Chez le « footeux » Pivot,
la littérature et la vie
se renvoient la balle...

< dimanche 7 mai 2017 >
Chronique

Par respect pour les monstres sacrés qu'il a côtoyés aux temps héroïques d'Apostrophes, Bernard Pivot ne s'est jamais pris pour un écrivain. Quand cette modestie l'honorerait, il a tort !

Peut-être s'est-il laissé influencer par son ami Peter — vous savez, l'homme du principe ? À l'en croire, celui-ci l'aurait continûment dissuadé de céder aux sirènes d'une notoriété qui n'a rien d'un « brevet d'omniscience » en allant faire ce pour quoi il n'était point fait. C'est notamment grâce à ce Peter que Bernard Pivot n'a pas présidé aux destinées d'une chaîne de télévision, un « job » qui l'eût barbé plus souvent qu'à son tour ! Il est pourtant heureux qu'il n'en ait fait cette fois qu'à sa tête, à l'instar de cette mémoire qui ricoche, galet pirouettant à la surface des eaux de son enfance, sur quelques morceaux choisis de ses innombrables lectures.

Car écrivain, il l'est, ô combien ! Certes, il s'agit moins de créer un monde que de conter le nôtre à l'aune du sien. Mais l'un et l'autre le valent bien. Il est significatif qu'aux Mémoires, ce prurit de l'âge blet, Pivot ait préféré sa mémoire, fût-elle lacunaire et imparfaite. Rien de linéaire ici, mais une balade épicurienne à sauts et à gambades, parmi « ces riens qui sont de nos vies des signes de ponctuation et d'adieu ».
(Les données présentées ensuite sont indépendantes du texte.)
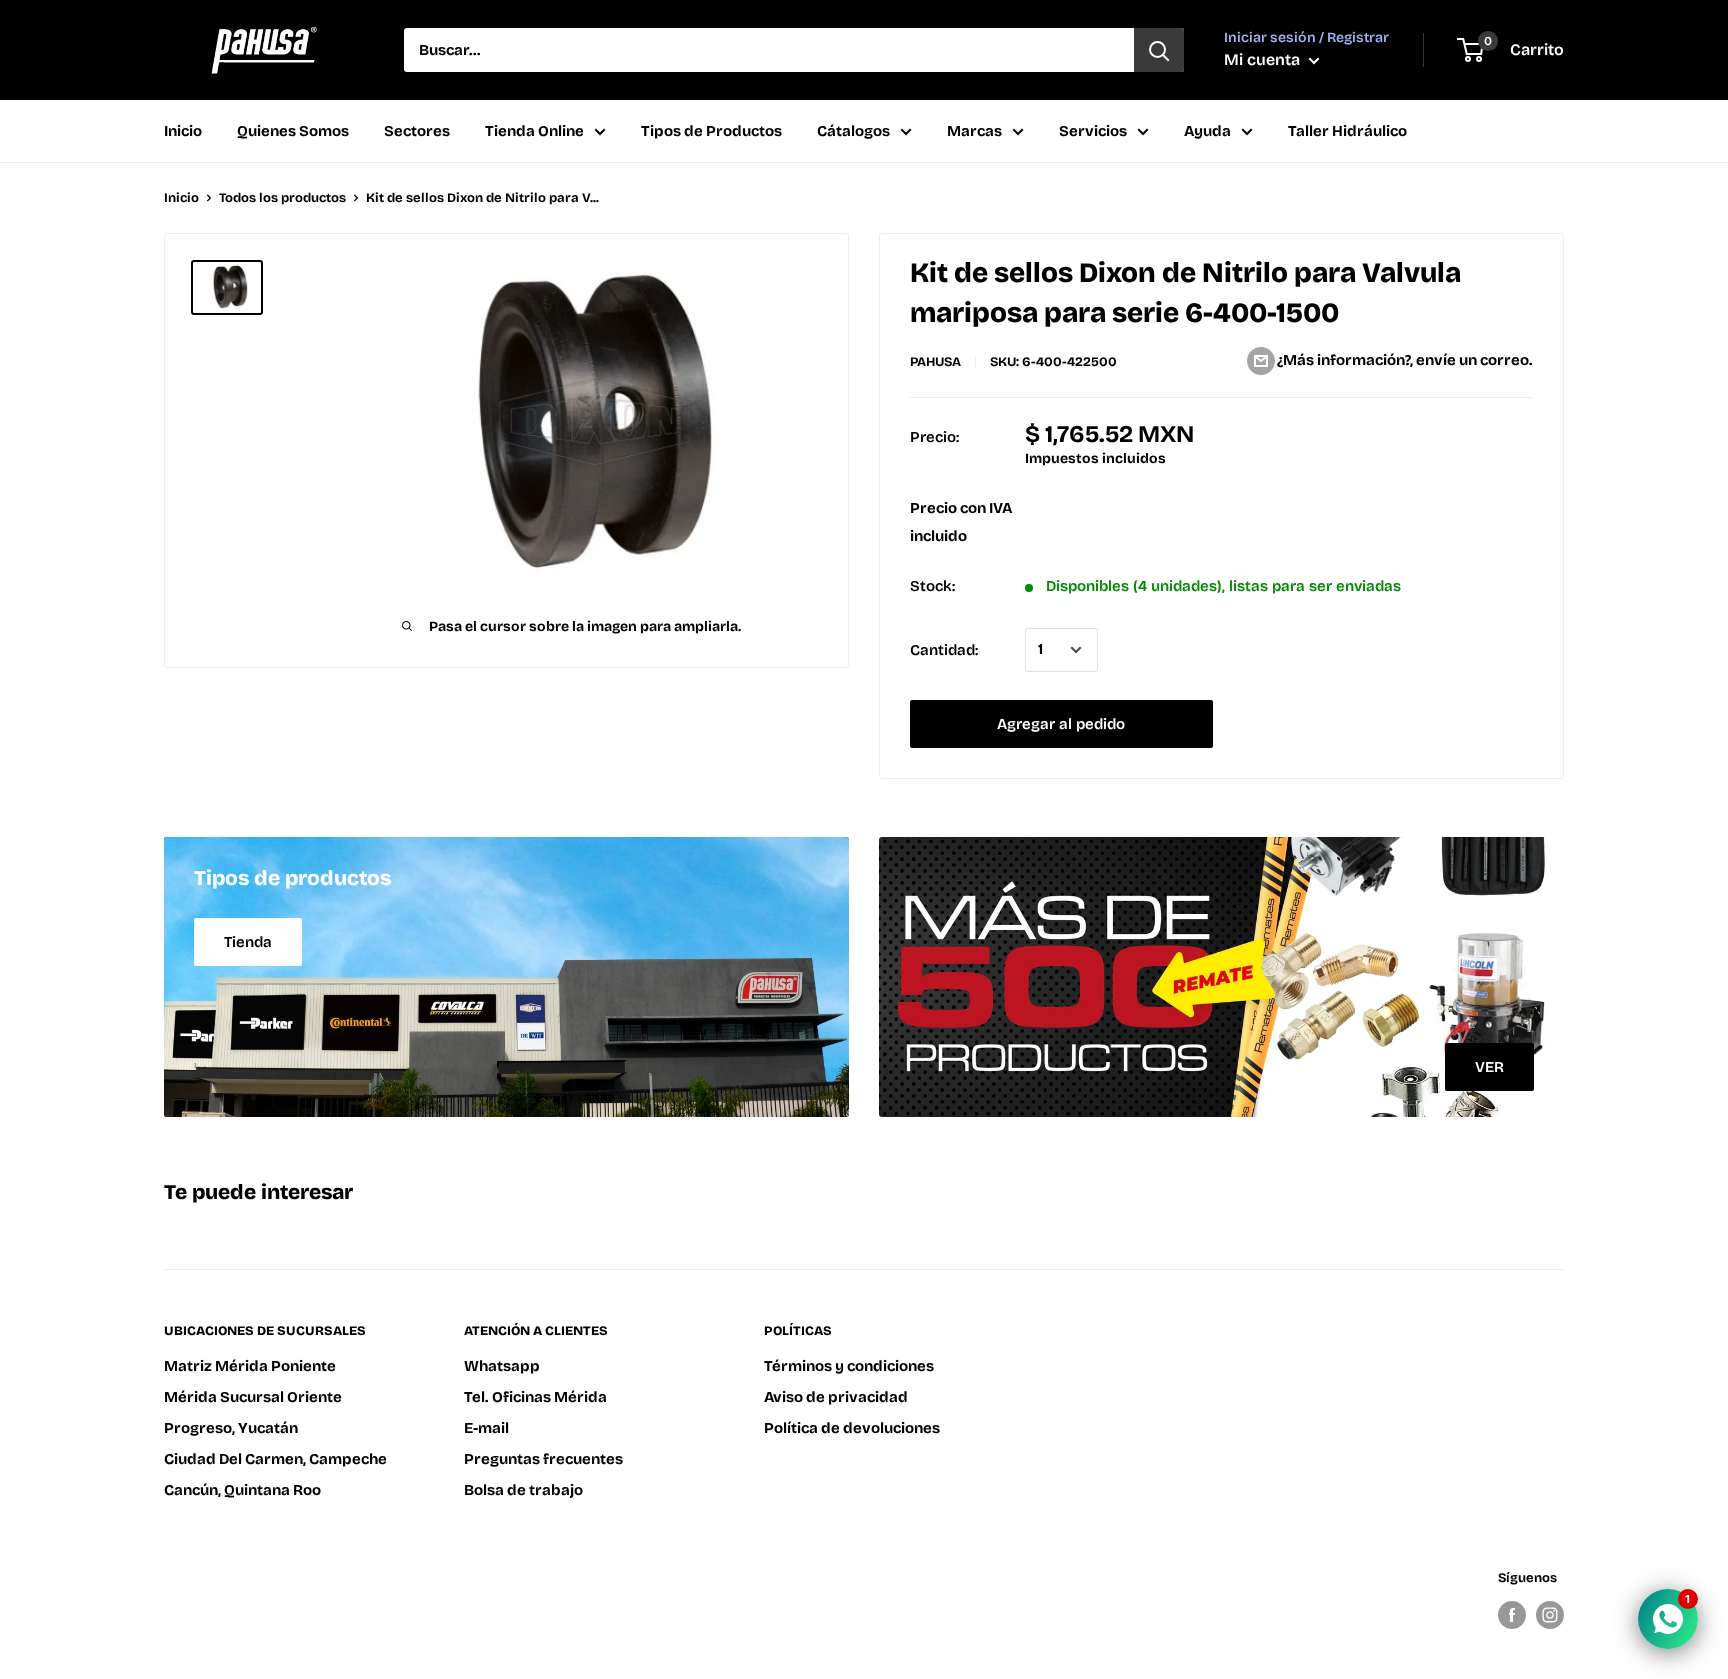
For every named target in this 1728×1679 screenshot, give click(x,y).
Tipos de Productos (711, 131)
Le chroniqueur de langue — on ne se refait pas — boit du petit-lait devant l'éloge du trait d'union, ce dernier semblant à notre homme, dans le tire-bouchon, « une parfaite représentation de l'hélice qui s'enfonce dans le liège et le goulot ». Parole d'expert, venant de l'auteur du Dictionnaire amoureux du vin ! Mais le naturel est chassé au galop par les bonheurs d'expression qui affleurent à chaque page : ce père qui explose au diapason de la vitre qu'a brisée son Mekhloufi de fils, futur grand écumeur de chaudrons devant l'Éternel ; ces poèmes de jeunesse « qui offensaient gravement Alfred de Musset mais disparurent avant que ce dernier eût le temps de protester » ; cette « curiosité de concierge » pour ce qui se cache sous la couverture d'un livre... ou dans l'entrebâillement d'un décolleté !

On l'aura compris, Pivot-la-blouse-grise s'adresse désormais à l'ensemble de la classe. Quand c'est le cœur qui dicte, le sans-faute est à la portée de tous : à la règle universelle de la vie, il n'est heureusement pas d'exceptions.